▶ WHAT YOU NEED TO DO:
When you have gone through the records, report how many lines include "with", giving the number and nothing more.

START THE RECORDS

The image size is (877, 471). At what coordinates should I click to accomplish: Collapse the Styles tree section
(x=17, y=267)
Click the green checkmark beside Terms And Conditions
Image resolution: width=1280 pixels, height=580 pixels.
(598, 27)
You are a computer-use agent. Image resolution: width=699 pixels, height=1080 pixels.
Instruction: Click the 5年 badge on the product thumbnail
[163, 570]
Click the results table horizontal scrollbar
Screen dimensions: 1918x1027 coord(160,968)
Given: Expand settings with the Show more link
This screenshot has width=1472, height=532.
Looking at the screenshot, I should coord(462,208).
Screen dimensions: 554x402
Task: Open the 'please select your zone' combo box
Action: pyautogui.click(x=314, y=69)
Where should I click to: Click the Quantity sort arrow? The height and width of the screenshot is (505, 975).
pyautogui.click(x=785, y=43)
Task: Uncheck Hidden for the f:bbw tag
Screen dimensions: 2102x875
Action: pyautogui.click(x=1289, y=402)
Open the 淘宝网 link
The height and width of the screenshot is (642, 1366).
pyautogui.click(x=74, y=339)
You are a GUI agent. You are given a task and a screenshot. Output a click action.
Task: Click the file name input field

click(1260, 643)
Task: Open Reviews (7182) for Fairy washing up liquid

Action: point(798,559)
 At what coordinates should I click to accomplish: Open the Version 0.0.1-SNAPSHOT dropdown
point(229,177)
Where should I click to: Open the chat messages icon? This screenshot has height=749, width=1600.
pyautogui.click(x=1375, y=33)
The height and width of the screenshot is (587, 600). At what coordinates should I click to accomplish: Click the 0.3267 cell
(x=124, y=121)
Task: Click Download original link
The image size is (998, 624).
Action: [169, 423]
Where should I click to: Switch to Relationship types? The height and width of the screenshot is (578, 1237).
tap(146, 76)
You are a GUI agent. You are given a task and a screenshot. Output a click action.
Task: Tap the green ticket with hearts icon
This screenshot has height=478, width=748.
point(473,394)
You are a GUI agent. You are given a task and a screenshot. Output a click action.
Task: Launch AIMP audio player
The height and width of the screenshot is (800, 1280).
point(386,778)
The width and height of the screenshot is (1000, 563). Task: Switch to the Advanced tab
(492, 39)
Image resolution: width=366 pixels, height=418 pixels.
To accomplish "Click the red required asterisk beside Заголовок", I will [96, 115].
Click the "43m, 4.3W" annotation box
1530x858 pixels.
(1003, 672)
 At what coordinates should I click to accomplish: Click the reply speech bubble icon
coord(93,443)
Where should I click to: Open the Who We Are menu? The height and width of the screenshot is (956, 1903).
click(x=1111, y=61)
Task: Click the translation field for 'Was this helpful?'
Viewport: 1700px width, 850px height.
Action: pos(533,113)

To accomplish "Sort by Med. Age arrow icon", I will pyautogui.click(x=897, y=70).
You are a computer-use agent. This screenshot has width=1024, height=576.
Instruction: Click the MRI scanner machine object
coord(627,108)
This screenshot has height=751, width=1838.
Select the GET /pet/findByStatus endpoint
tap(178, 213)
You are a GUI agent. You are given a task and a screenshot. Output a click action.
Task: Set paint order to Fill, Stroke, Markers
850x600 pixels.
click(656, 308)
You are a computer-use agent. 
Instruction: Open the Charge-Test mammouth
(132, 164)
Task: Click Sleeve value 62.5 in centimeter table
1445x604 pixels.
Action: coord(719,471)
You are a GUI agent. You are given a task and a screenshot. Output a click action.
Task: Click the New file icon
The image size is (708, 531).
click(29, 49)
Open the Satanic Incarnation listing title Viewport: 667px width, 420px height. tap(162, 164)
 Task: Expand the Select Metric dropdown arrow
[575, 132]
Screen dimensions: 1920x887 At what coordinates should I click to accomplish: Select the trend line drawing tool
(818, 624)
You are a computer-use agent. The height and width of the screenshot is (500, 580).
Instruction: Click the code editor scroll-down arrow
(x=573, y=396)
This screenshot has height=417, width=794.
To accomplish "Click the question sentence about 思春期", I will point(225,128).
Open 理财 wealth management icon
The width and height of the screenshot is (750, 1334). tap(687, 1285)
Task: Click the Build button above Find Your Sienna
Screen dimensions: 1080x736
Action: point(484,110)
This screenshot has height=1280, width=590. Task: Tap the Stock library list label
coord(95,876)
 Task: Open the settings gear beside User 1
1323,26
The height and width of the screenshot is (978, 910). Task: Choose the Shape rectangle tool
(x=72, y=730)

END THE RECORDS

▶ ANSWER TO THE PROBLEM:
2